**Directions:**
The response should consist solely of the line containing "This screenshot has height=704, width=1568." and the lines after it through the end of the listing below, repeated exactly.

:: Supplied material

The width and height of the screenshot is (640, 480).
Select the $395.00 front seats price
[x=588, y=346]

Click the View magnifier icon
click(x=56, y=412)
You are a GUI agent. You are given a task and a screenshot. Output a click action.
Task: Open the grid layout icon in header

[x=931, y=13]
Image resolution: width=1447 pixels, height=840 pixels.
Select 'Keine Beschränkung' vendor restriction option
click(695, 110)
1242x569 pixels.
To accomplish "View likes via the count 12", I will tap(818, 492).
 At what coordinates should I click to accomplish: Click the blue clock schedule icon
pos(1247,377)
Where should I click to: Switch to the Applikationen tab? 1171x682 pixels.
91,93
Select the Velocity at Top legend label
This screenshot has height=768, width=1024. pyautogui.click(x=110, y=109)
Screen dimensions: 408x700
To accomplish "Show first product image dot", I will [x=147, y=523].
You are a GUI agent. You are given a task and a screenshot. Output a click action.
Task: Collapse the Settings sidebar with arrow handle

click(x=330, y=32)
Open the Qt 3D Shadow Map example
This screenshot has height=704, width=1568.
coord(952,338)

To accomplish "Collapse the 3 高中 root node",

::::

**Result of this task:**
This screenshot has height=704, width=1568.
coord(952,338)

To accomplish "Collapse the 3 高中 root node",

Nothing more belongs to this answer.